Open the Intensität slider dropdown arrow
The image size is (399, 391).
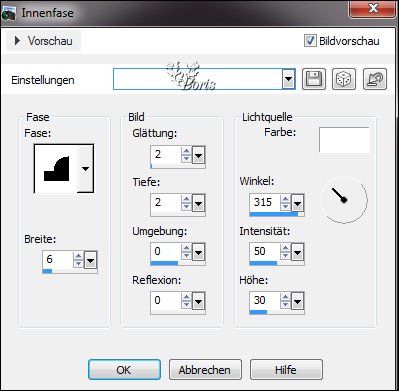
--
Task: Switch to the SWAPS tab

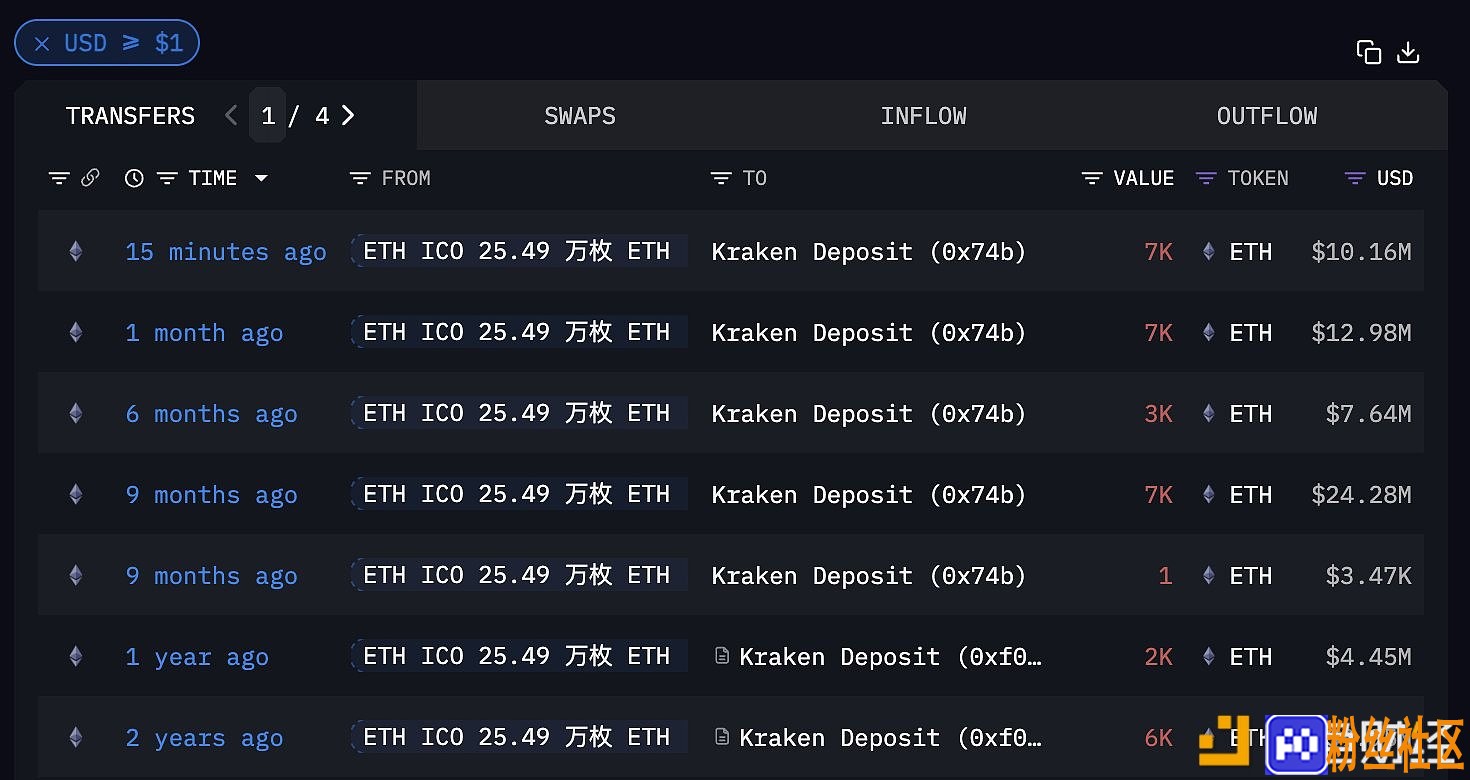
--
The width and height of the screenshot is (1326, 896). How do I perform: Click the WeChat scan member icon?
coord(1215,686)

What you have to do:
Starting at the line above that holds "Open the Intensität slider dropdown arrow" and ending at the line that holds "The image size is (399, 391).", transcribe each line exactly and include no other lines.

Task result:
Open the Intensität slider dropdown arrow
The image size is (399, 391).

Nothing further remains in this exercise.